# Graphics work in Malaysia?



## potatoTree3d (May 12, 2010)

Hello, 

I'm British and am interested in moving to Malaysia or Singapore. I've been reading a few threads and looking for signs and indications regarding work.

Graphics and in particular 3d work is my area, and has been for nearly ten years, including a full time job in Spain for four years in an architectural visualisation company, and have a website portfolio to show samples of my work.

I've written to a couple of companies in KL area already but haven't had a response (need to follow up on), even though I'm sure I meet the requirements of what they are looking for. I've come across a thread about Interior Designers which I will follow up on, but nothing more specific. So also a need for visualisations of proposed developments/designs, and interactive 3d presentations for websites are areas where I could be involved.

Would I be correct in thinking I only stand a chance if I'm there on the ground? I think the company I looked at has at least one expat working there, so hopefully me being foreign wouldn't make it impossible. I'm also doing some freelance work over the internet, but currently not enough to warrant the risk of moving to the area. 

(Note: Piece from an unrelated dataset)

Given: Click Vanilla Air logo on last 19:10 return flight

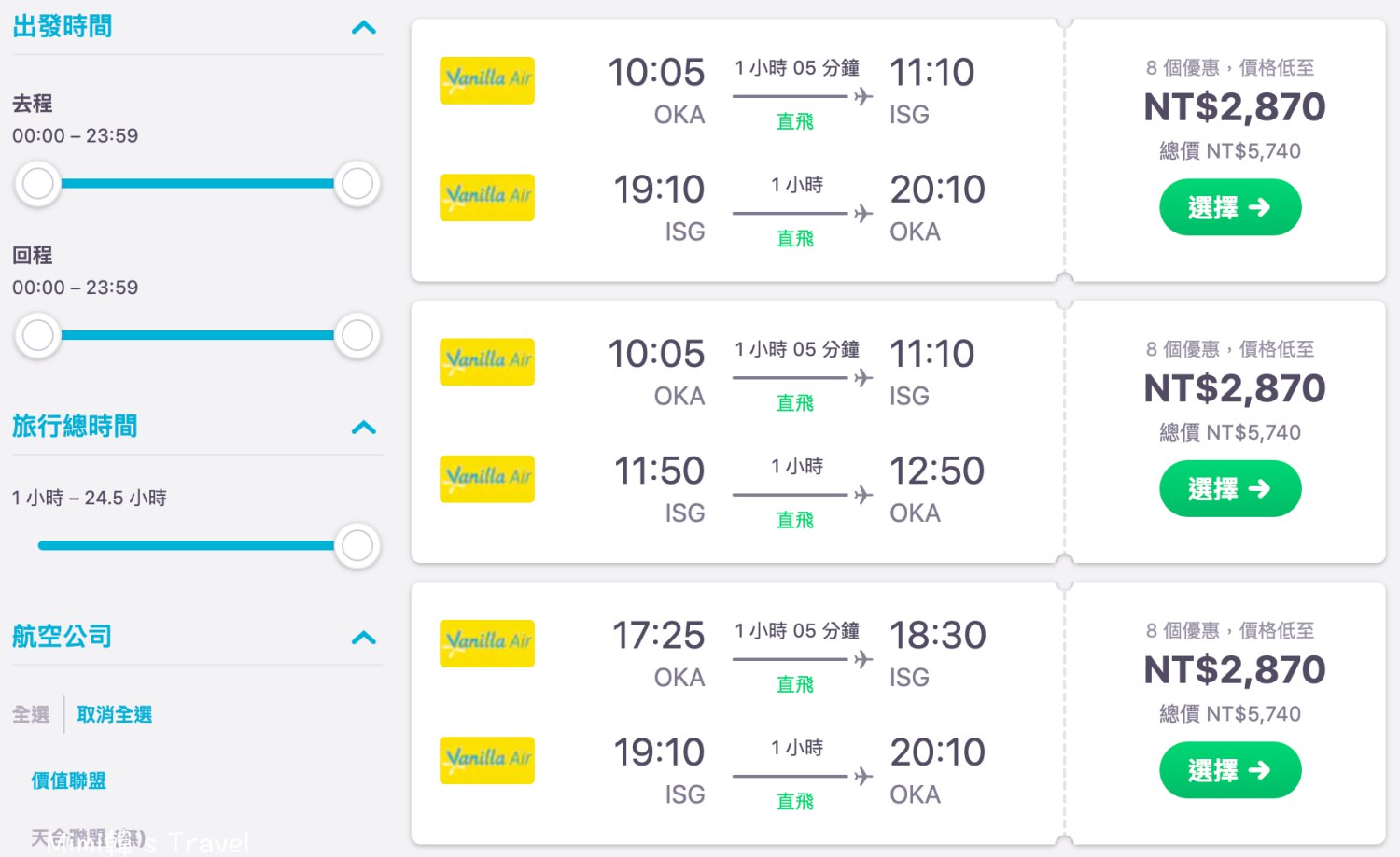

I will welcome and be grateful for any tips/advice on this issue.
Thank you very much.


----------



## charliejoe (Nov 15, 2008)

potatoTree3d said:


> Hello,
> 
> I'm British and am interested in moving to Malaysia or Singapore. I've been reading a few threads and looking for signs and indications regarding work.
> 
> ...



Hello,
It will be much easier to seek employment or open up your own business here, if you're signed up under the Malaysia My 2nd Home Programme..



Regards


----------



## potatoTree3d (May 12, 2010)

Thanks, but I don't qualify for that programme from what I've seen.


----------